───── Records for this exercise

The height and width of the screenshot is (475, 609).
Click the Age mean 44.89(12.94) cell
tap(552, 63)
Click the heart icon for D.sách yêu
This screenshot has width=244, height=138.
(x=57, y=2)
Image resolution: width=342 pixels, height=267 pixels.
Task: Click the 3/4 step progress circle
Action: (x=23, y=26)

──────────

> [What is needed]
Please write out all the data above, exactly as it reads.

> [Task answer]
The height and width of the screenshot is (475, 609).
Click the Age mean 44.89(12.94) cell
tap(552, 63)
Click the heart icon for D.sách yêu
This screenshot has width=244, height=138.
(x=57, y=2)
Image resolution: width=342 pixels, height=267 pixels.
Task: Click the 3/4 step progress circle
Action: (x=23, y=26)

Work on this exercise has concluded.